É claro que o nacionalismo econômico não se saiu bem em todos os lugares. Governos demais se envolveram em um dirigismo excessivo, estimularam empresas ineficientes por tempo demais e fecharam suas economias de forma demasiadamente indiscriminada. Quando os governos cometem esses erros, é principalmente o seu próprio povo que paga o preço. O nacionalismo econômico que dá errado é uma politica de empobrecer a si mesmo, e não de empobrecer o vizinho.

O desenvolvimento do leste asiático é uma lição para o mundo de hoje. Se o nacionalismo econômico nos EUA se concentrar na criação de uma economia interna forte e inclusiva, ele fará muito bem - mesmo quando viola alguns dos princípios do liberalismo econômico. Outros países acabarão se beneficiando de uma economia americana mais saudável e uma sociedade mais coesa, e deverão ter pouco do que reclamar.

Como Suesse mostra, o nacionalismo econômico geralmente é uma resposta ao fato de ter sido deixado para trás por outros países. Aqui, a experiência atual dos EUA é um pouco diferente. Embora outros tenham avançado, especialmente a China, os EUA continuam sendo o país mais poderoso do mundo.

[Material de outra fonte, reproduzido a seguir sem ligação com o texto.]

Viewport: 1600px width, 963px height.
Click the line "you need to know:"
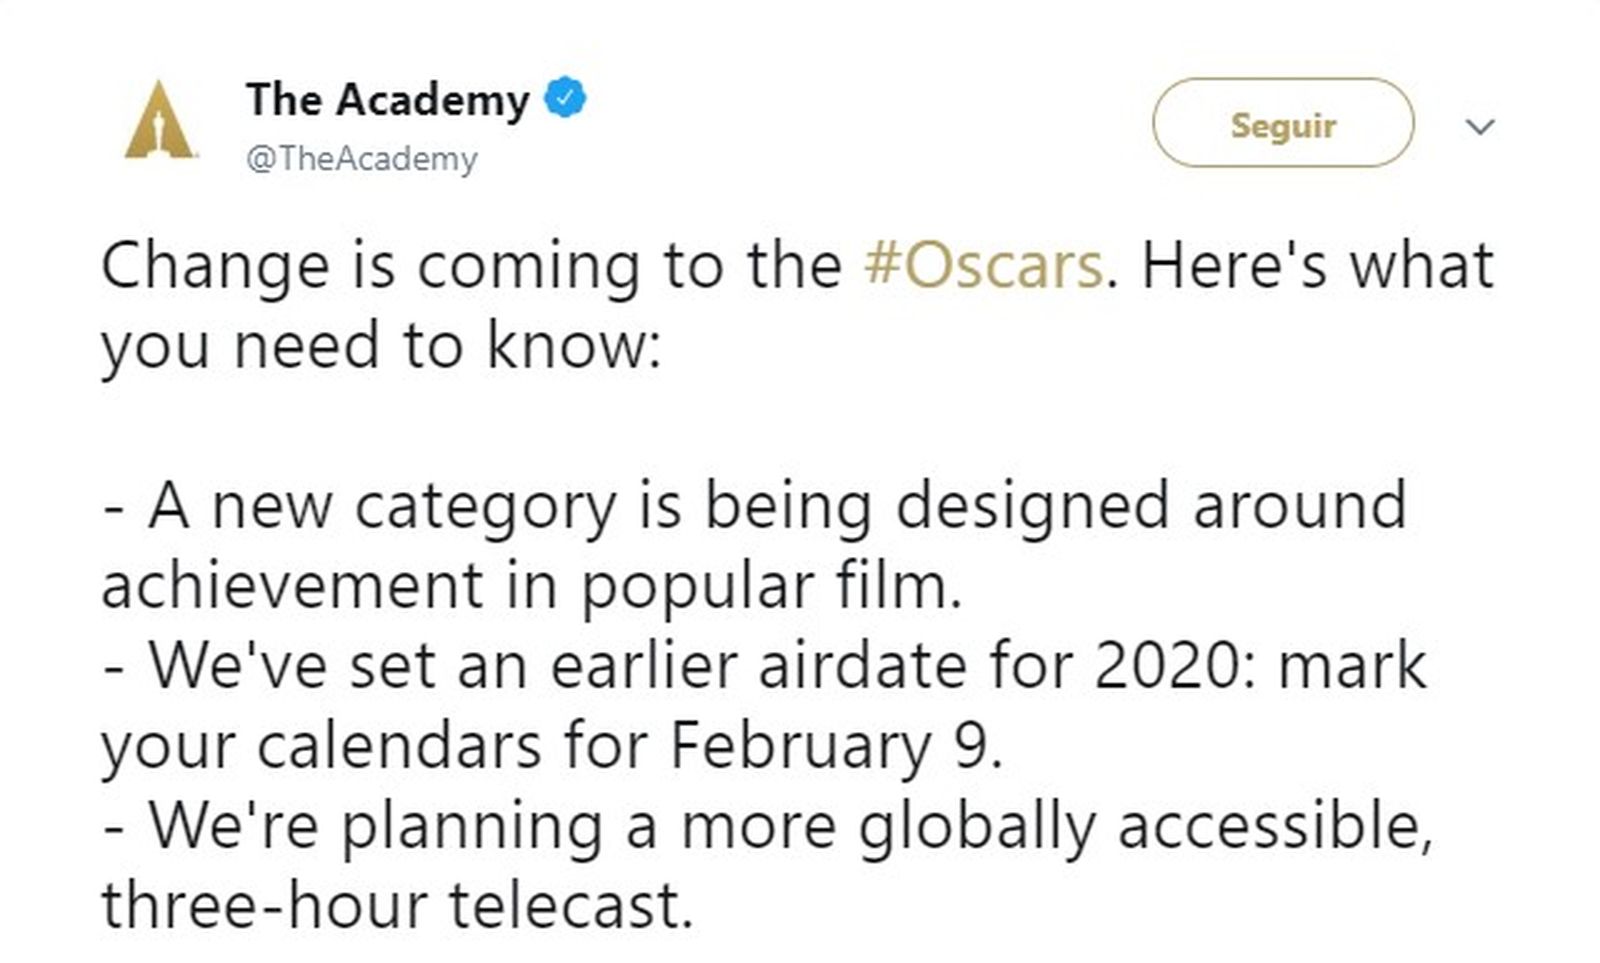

O risco, então, é que o nacionalismo econômico americano vá além da construção de uma sociedade melhor e da descoberta de um propósito interno. Se os EUA agirem como um valentão, impondo suas preferências políticas aos outros e tentando minar o desenvolvimento tecnológico de seus rivais, eles causarão muitos danos ao resto do mundo e poucos benefícios a si próprios.

*Dani Rodrik, professor de economia política internacional na Harvard Kennedy School, é presidente da International Economic Association.